→ Job
Lay out the lines of the data below as a JSON list of strings. Cover only the lines from the one with "You are a computer-use agent. Screen dimensions: 1364x738" to the one with "[x=12, y=106]", including both. Give one string per line, skip blank lines, and leave the pictures out.

Data for finding displayed items
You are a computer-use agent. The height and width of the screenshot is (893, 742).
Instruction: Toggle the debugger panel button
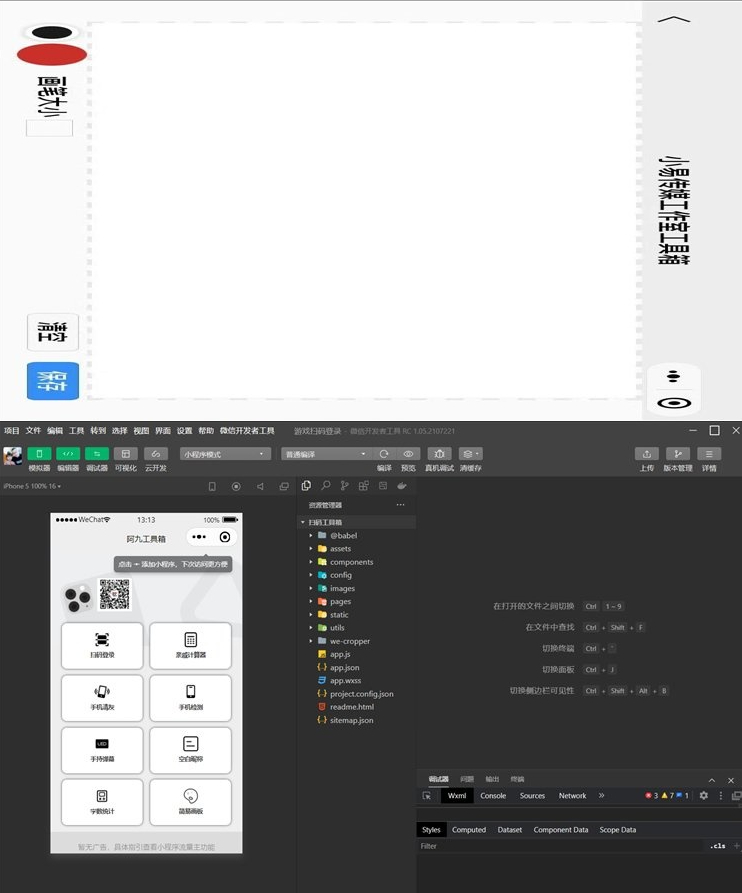97,454
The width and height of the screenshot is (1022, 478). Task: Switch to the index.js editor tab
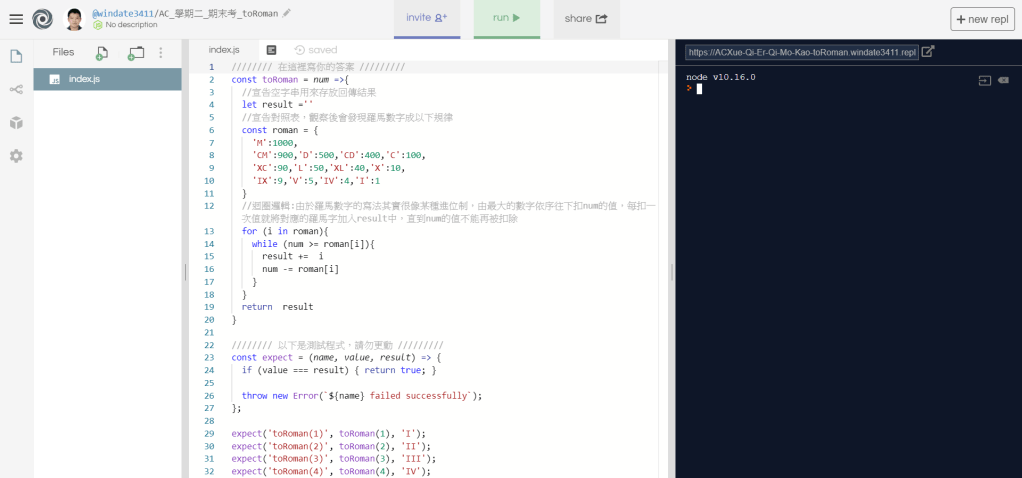224,50
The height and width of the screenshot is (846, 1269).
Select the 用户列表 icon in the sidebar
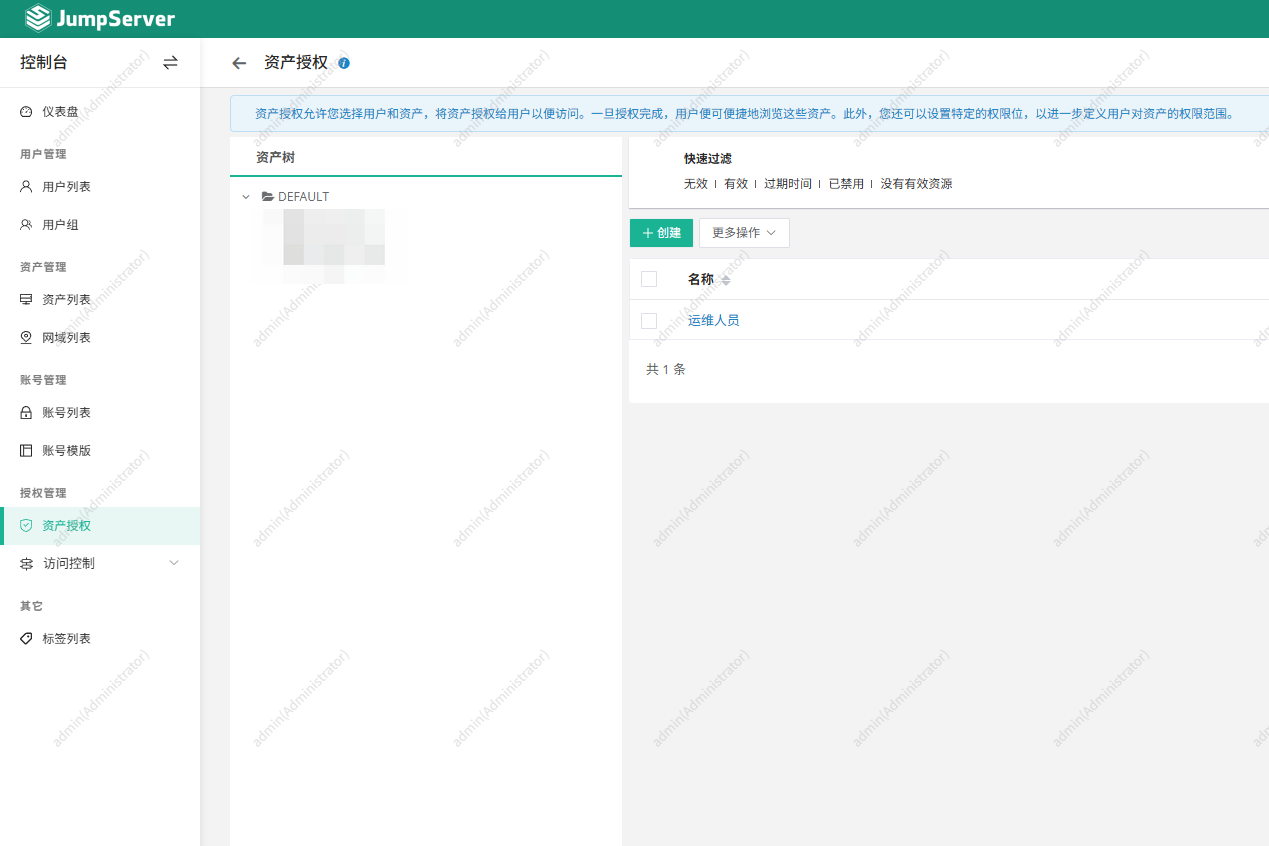[25, 186]
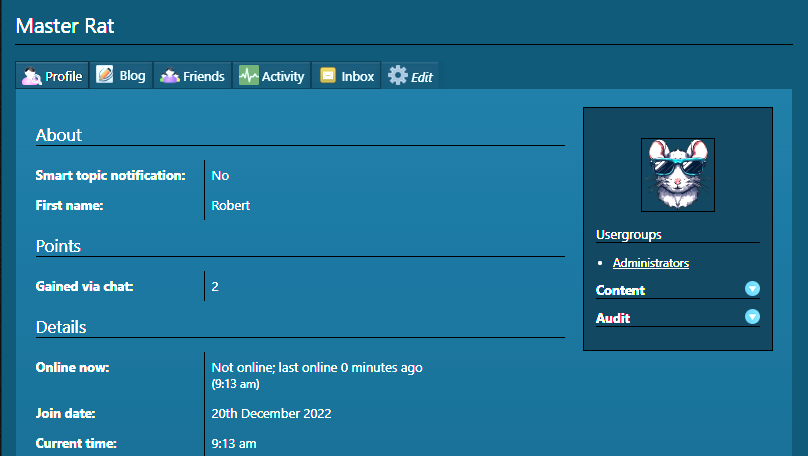Click the Friends people icon
The image size is (808, 456).
pos(170,76)
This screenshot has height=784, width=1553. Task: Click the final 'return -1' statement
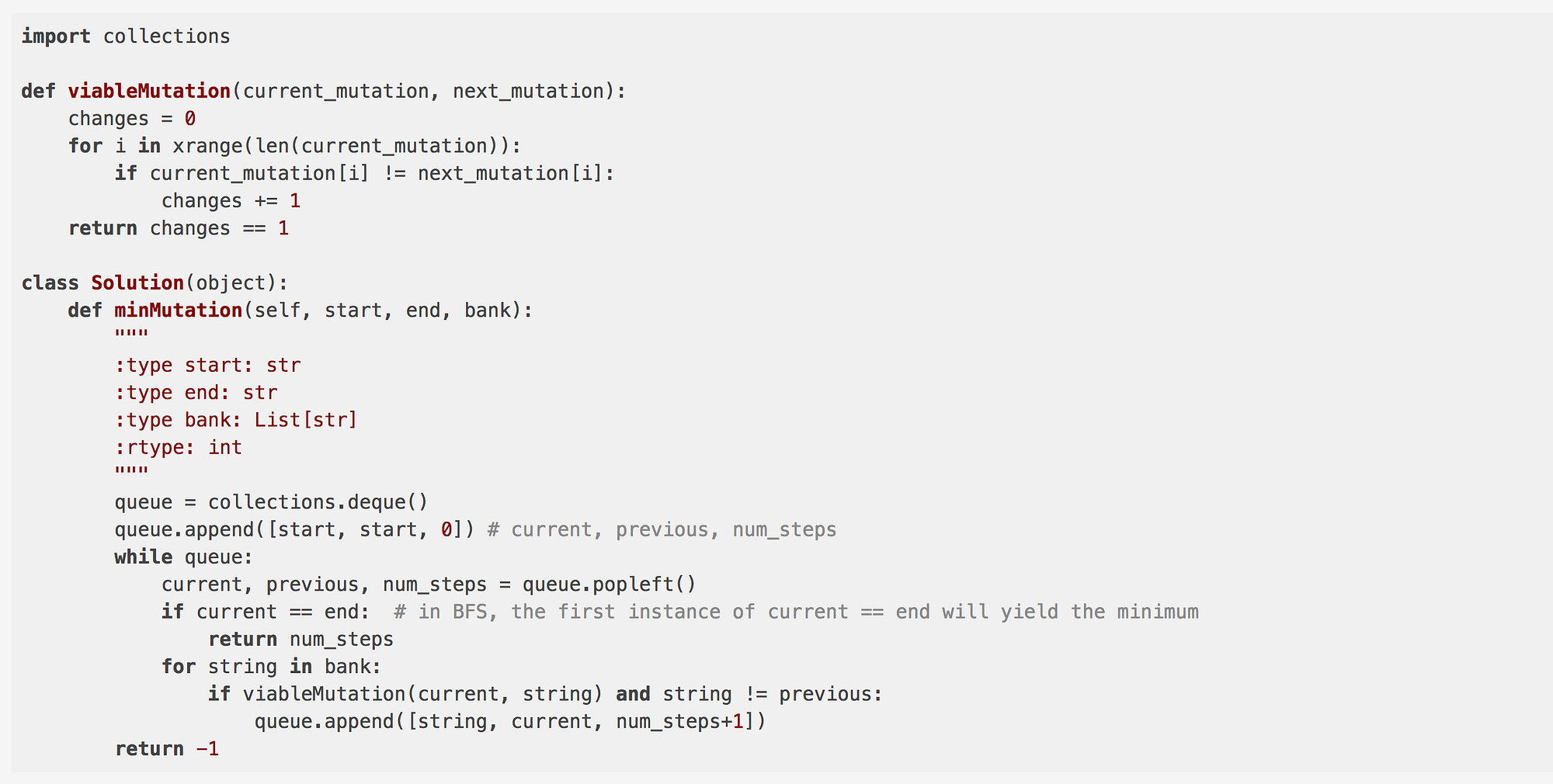pyautogui.click(x=167, y=749)
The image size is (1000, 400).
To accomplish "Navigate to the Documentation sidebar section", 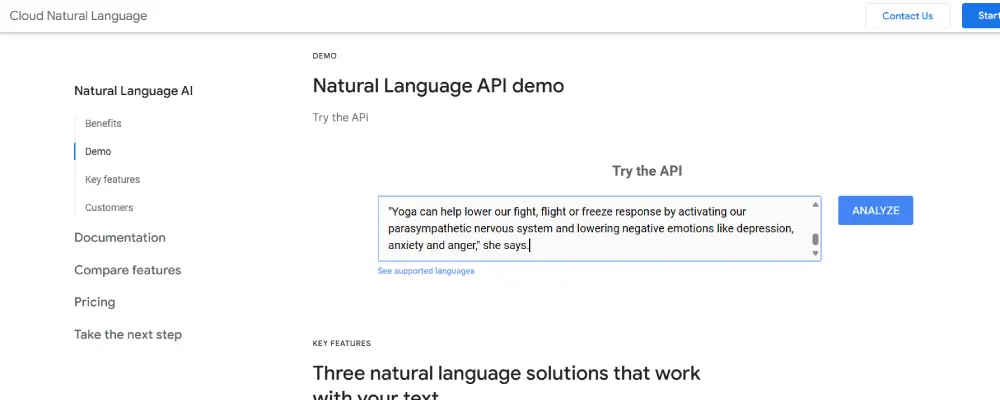I will point(120,238).
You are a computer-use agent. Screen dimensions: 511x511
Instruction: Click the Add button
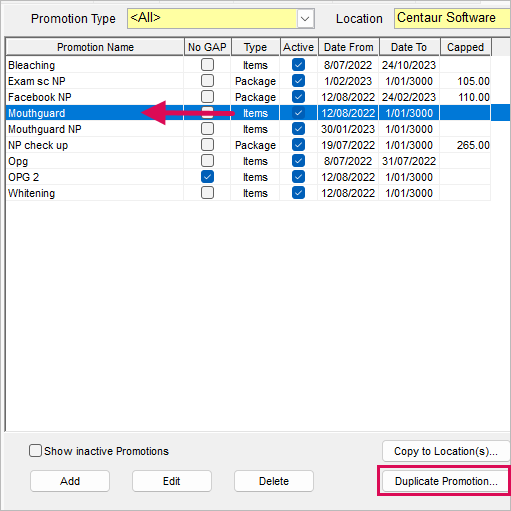pos(70,481)
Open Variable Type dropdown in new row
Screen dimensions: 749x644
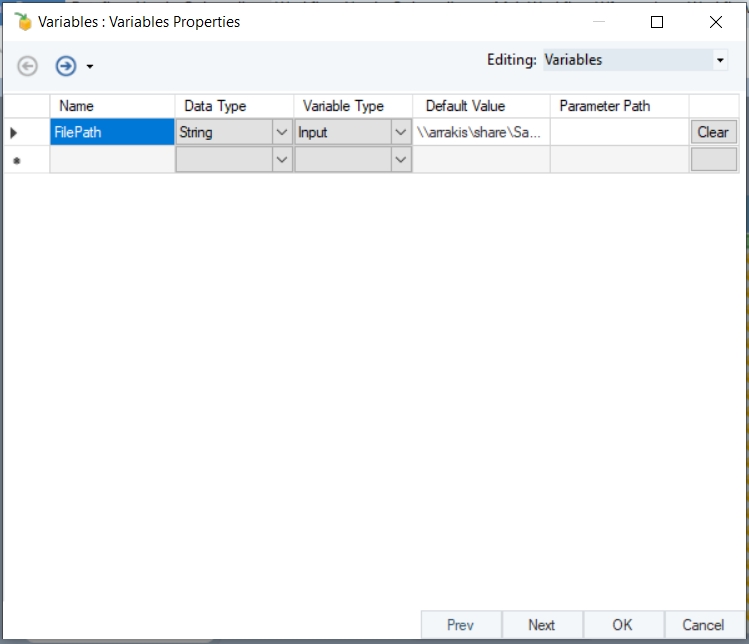pos(401,160)
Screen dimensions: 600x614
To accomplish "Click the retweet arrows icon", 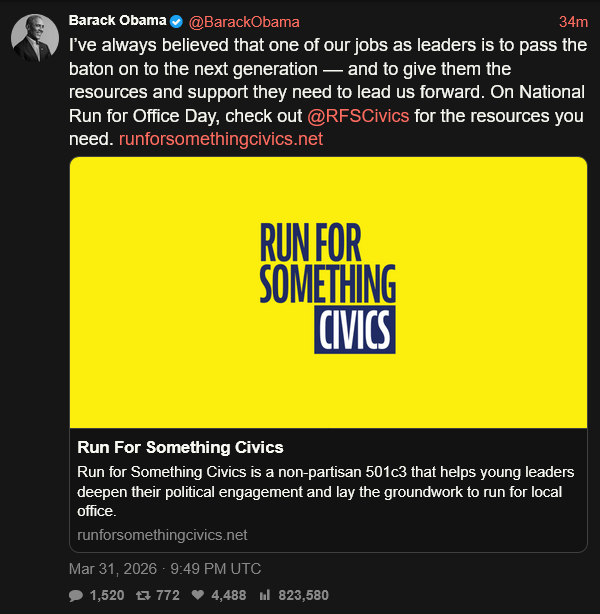I will click(143, 595).
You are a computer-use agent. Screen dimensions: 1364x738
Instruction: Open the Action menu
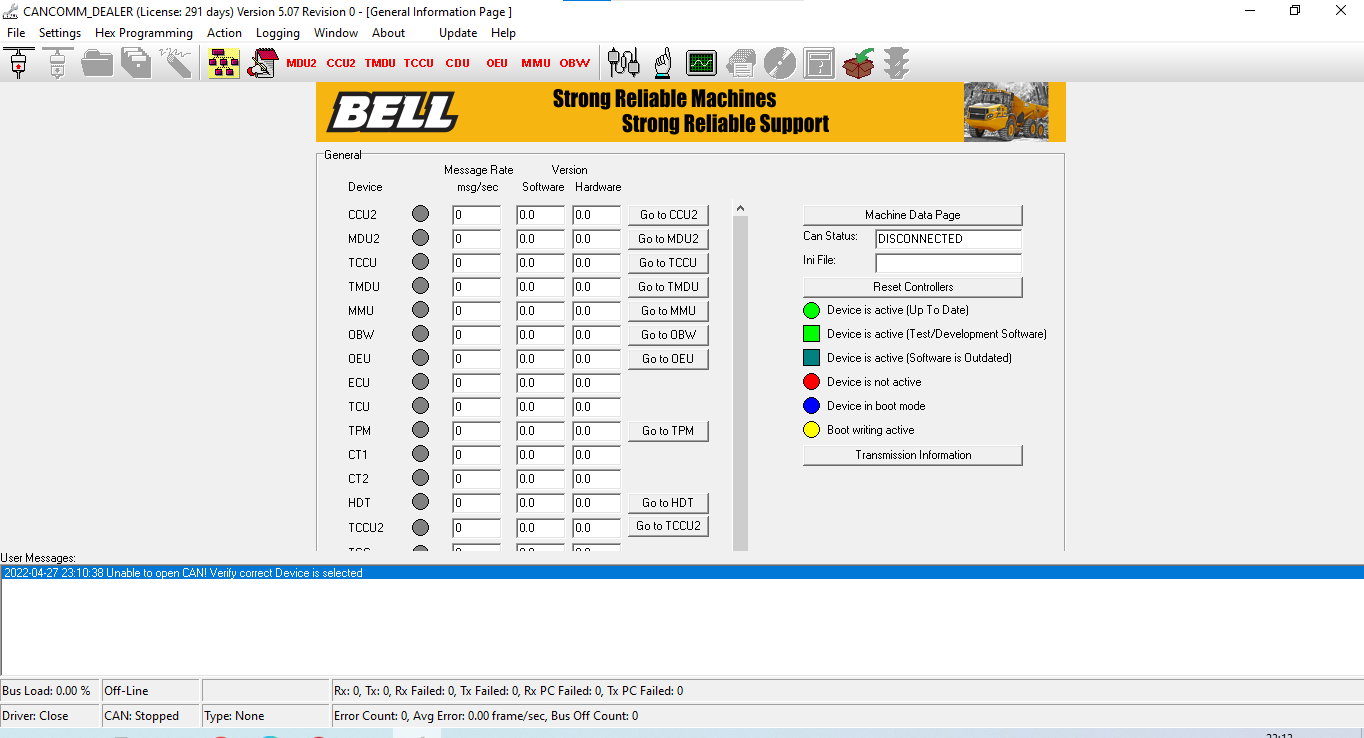[224, 32]
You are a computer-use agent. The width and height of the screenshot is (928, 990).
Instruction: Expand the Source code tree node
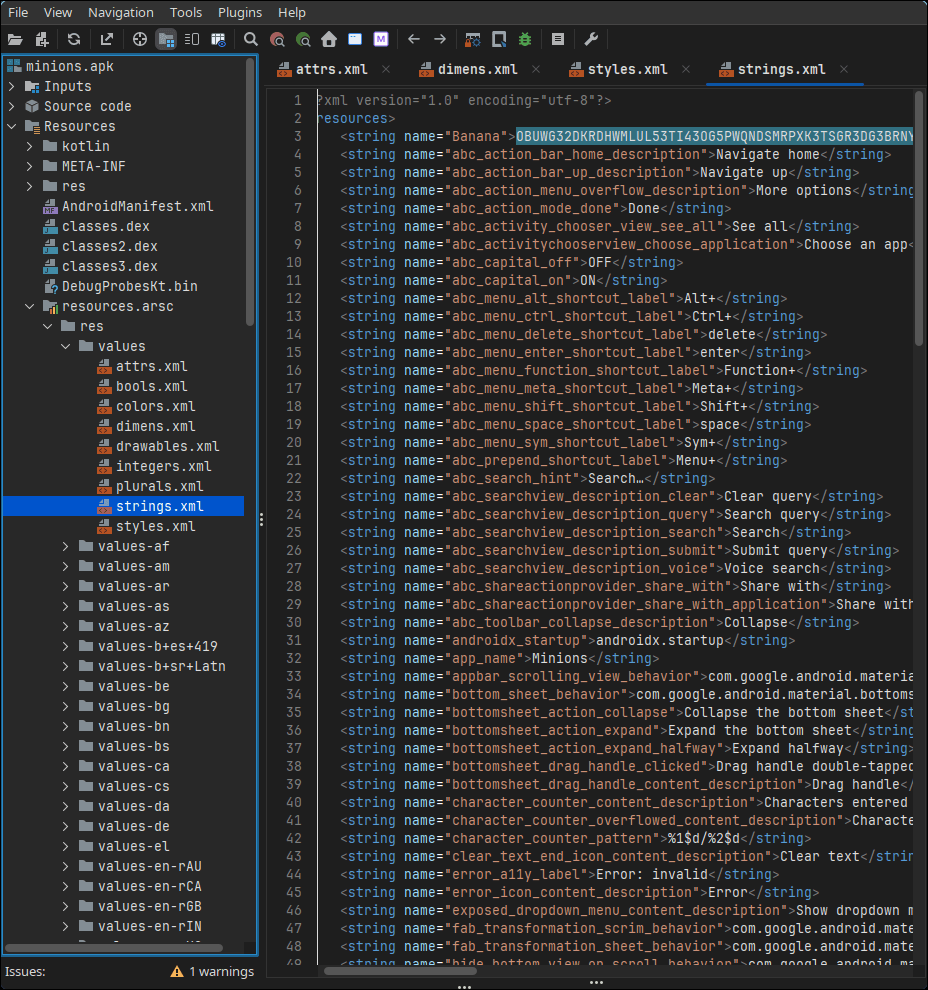[x=12, y=106]
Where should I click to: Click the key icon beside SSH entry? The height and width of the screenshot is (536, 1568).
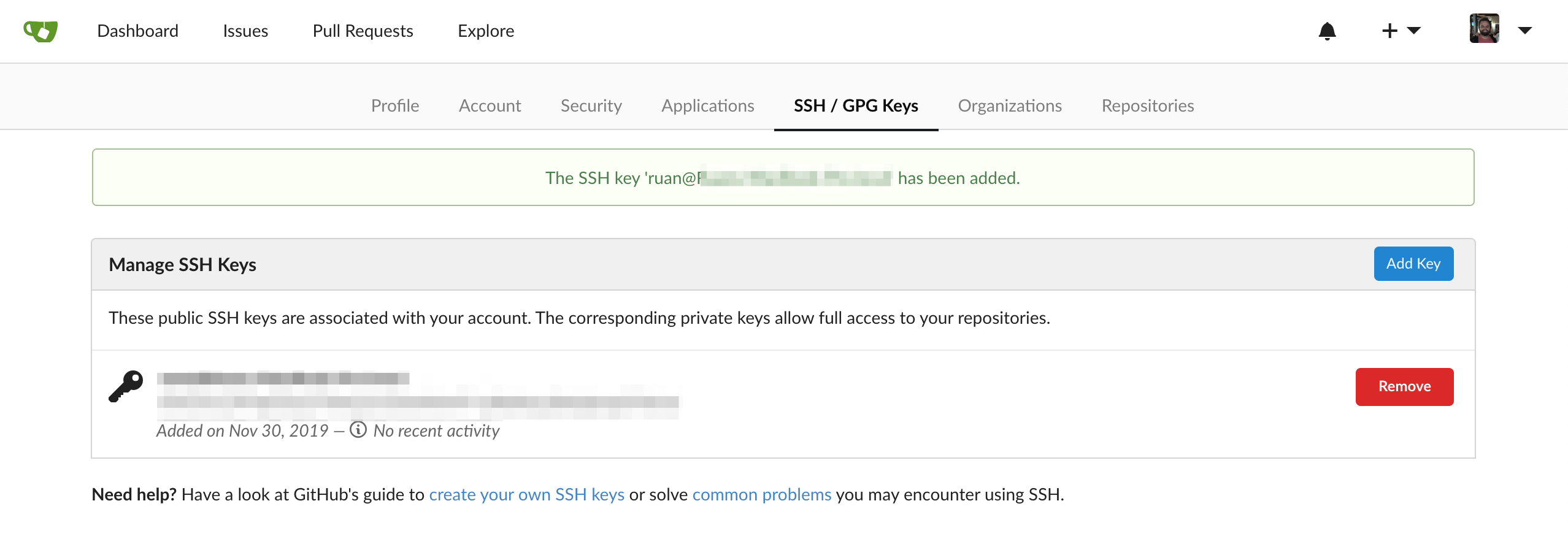pyautogui.click(x=126, y=386)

→ Exercise result
[
  "You are a computer-use agent. Screen dimensions: 1364x738",
  "Instruction: Open the Action menu",
  "[224, 32]",
  "You are a computer-use agent. The width and height of the screenshot is (928, 990).",
  "Instruction: Expand the Source code tree node",
  "[x=12, y=106]"
]